# DATA LISTING
Content starts

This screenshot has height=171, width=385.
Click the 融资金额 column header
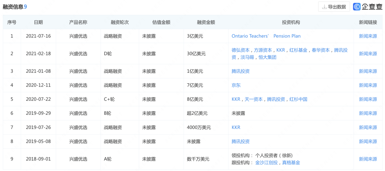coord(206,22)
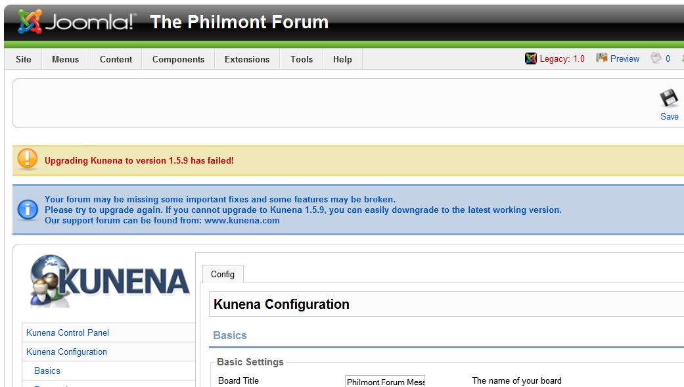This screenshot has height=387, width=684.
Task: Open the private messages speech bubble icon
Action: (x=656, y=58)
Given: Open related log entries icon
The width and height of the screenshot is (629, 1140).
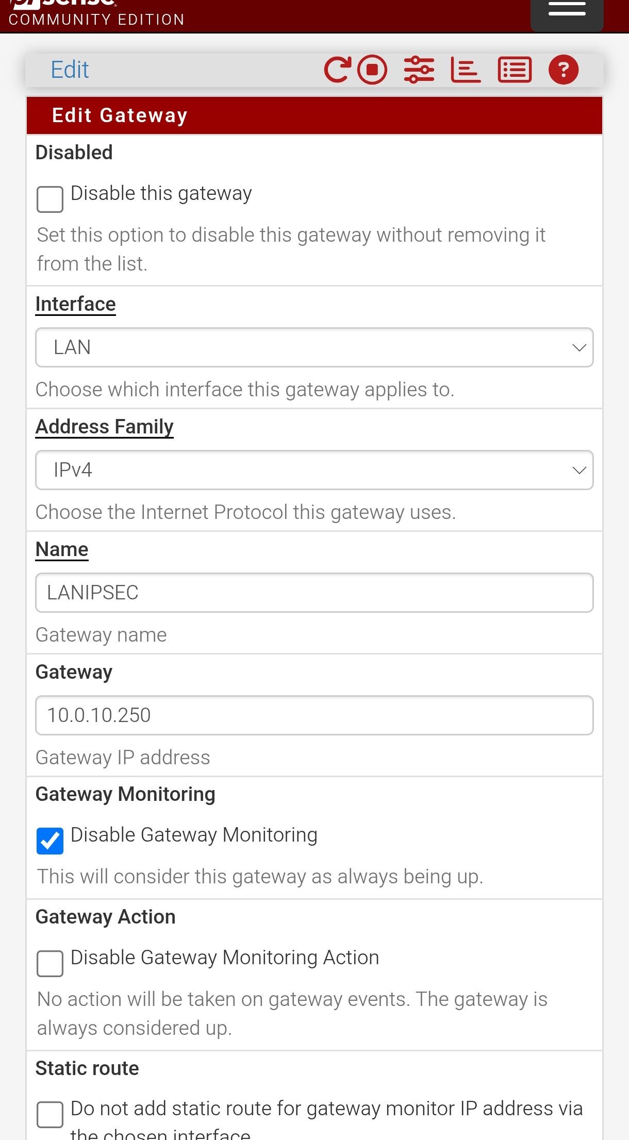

Content ends
Content starts

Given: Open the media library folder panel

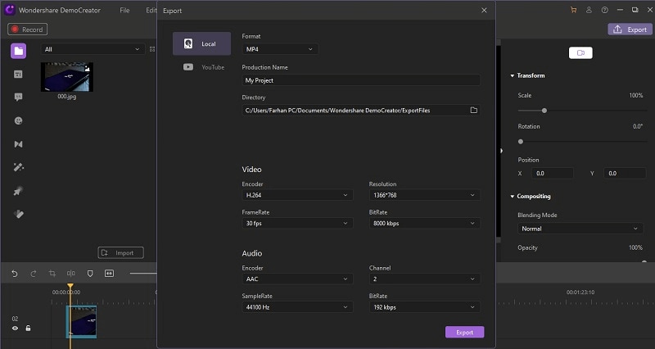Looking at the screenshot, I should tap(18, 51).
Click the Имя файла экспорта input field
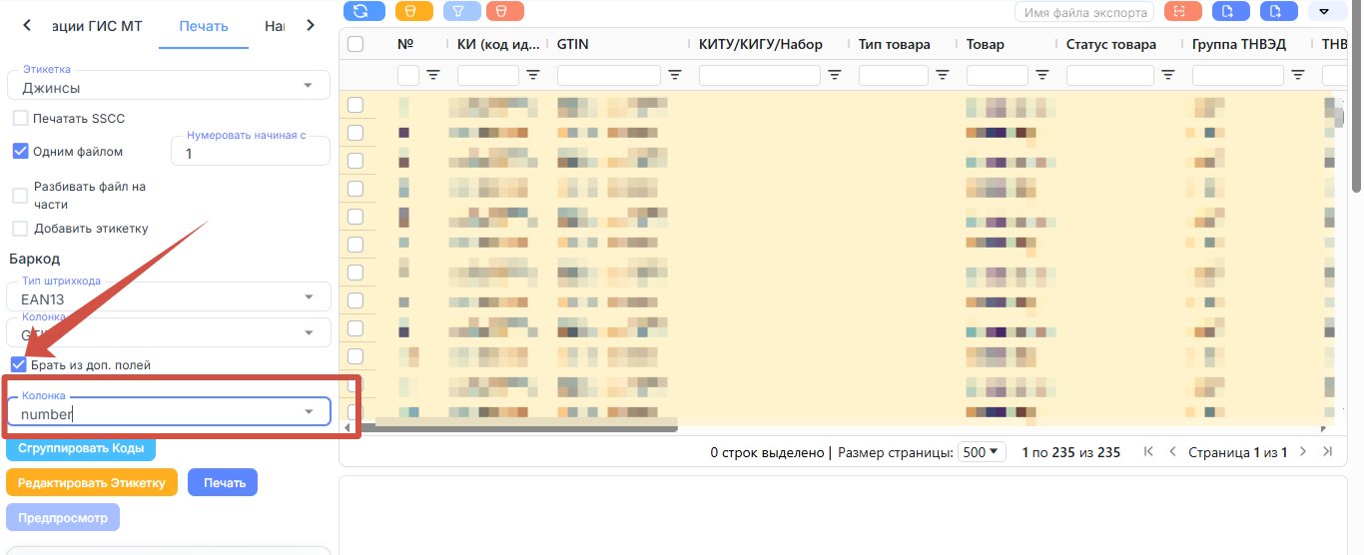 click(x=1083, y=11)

Content ends

# WHAT THIS TASK INVOLVES
The answer is the lines above from the one with "Click the 融资金额 column header" to the one with "The width and", set down exactly, with no pictures.

# COMPLETED EXERCISE
Click the 融资金额 column header
coord(206,22)
This screenshot has height=387, width=684.
Task: Open the private messages speech bubble icon
Action: (x=656, y=58)
Given: Open related log entries icon
The width and height of the screenshot is (629, 1140).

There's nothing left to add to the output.